◆ STATED TASK A: Decide whether each statement below agrees with the Sudbury Reservoir deer management text. Answer yes or no for each, quoting the words that settle it. (i) Most of the seedlings were planted from 1913 to 1921. (ii) The Division of Water Supply Protection managed deer in the watershed before 2019. (iii) Deer density was estimated with aerial counts.
◆ STATED TASK B: According to the Sudbury Reservoir deer management text, about how many seedlings were planted between 1907 and 1947?
◆ STATED TASK C: Write a continuation of the Sudbury Reservoir deer management text that picks up after its last sentence.

◆ SOURCE DOCUMENT:
=-=-=-=-=
Deer Management Issues in the Sudbury Reservoir Watershed
- The forest provides an important filter to the water at the Sudbury Reservoir; without that forest filter there can be a degradation of water quality.
- The current Sudbury Reservoir watershed forest originates primarily from plantations established between 1907 to 1947. Approximately 1.75 million seedlings were planted during this period, the majority from 1913 to 1921. That means that most of DCR's Sudbury Reservoir watershed forest is over 75 years old.
- Due to deer browse and the persistence of invasive species, the Sudbury Forest is significantly lacking the regeneration needed to provide the future forest needed to replace the current overstory.
- Prior to 2019, there was no deer management in the Sudbury Reservoir watershed by the Division of Water Supply Protection.
Deer and Tree Surveys
- In 2017 and 2018, the Sudbury Reservoir was surveyed using pellet group counts to estimate deer density.
In both years the deer density was well above a level that allows for forest health. Scientific literature states that deer densities above a certain threshold (20 deer/mi2) have an impact on tree regeneration and growth.
- In 2018, Foresters surveyed tree regeneration to document and evaluate the levels of invasive species, native interfering species and the level of deer related damage (browse) in the Sudbury Forest.
=-=-=-=-=
◆ COLLECTED MATERIAL:
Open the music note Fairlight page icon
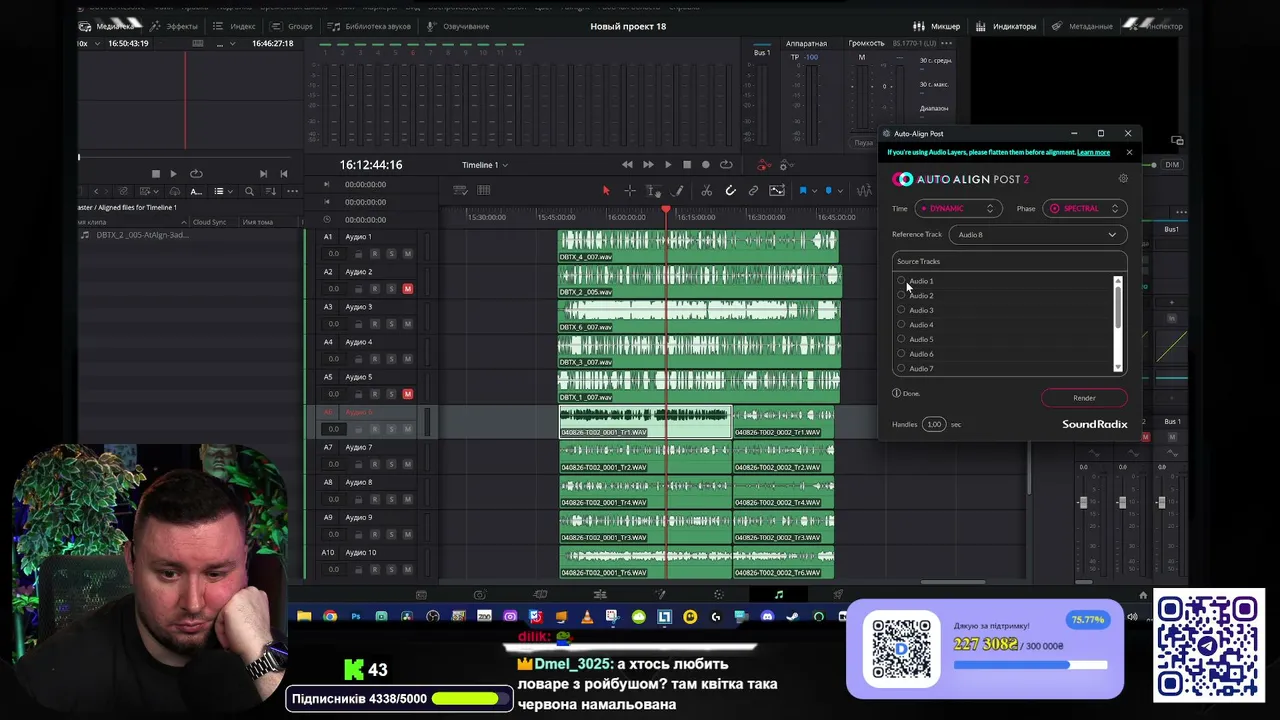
=-=-=-=-=
◆ TASK RESULT A:
(i) Yes: "the majority from 1913 to 1921"
(ii) No: "Prior to 2019, there was no deer management in the Sudbury Reservoir watershed by the Division of Water Supply Protection."
(iii) No: "surveyed using pellet group counts to estimate deer density"

◆ TASK RESULT B: Approximately 1.75 million seedlings.

◆ TASK RESULT C:
Transects were laid out and 136 plots were surveyed. Of those plots, 70% had no regeneration above 4.5 ft tall. This height is generally the height of a tree that can escape the effects of deer eating them. In fact, 63% of the plots had no tree regeneration present at all.
- The Division uses a benchmark of 2,000 stems/acre at or above 4.5 ft to ensure adequate regeneration.
The 2018 tree survey found that only a quarter of that goal was being met (448 stems/acre).
- The level of deer browse was also measured at each plot.
Ninety-four percent (94%) of the plots found over half of the stems browsed and 56% of the plots suffered from severe damage of repeated browsing over the years resulting in the trees having a stunted appearance.
- Due to the lack of tree regeneration and the high deer density, invasive plant species have gained a significant foothold- occupying the space where trees have been previously harvested.
- Due to the high densities of deer and lack of tree regeneration, future forestry would be limited to salvage operations and dangerous tree removal. This deviates from the active forest management done at our other water supply reservoirs as described in the DCR Division of Water Supply Protection 2017 Land Management Plan.
- DCR proposed opening parts of the Sudbury Reservoir watershed to deer hunting in 2019. A public meeting was held on September 18, 2019 and comments were taken until October 2, 2019.
- A decision was made to open 2,000 acres of Sudbury Reservoir watershed lands in 2019 for deer hunting only.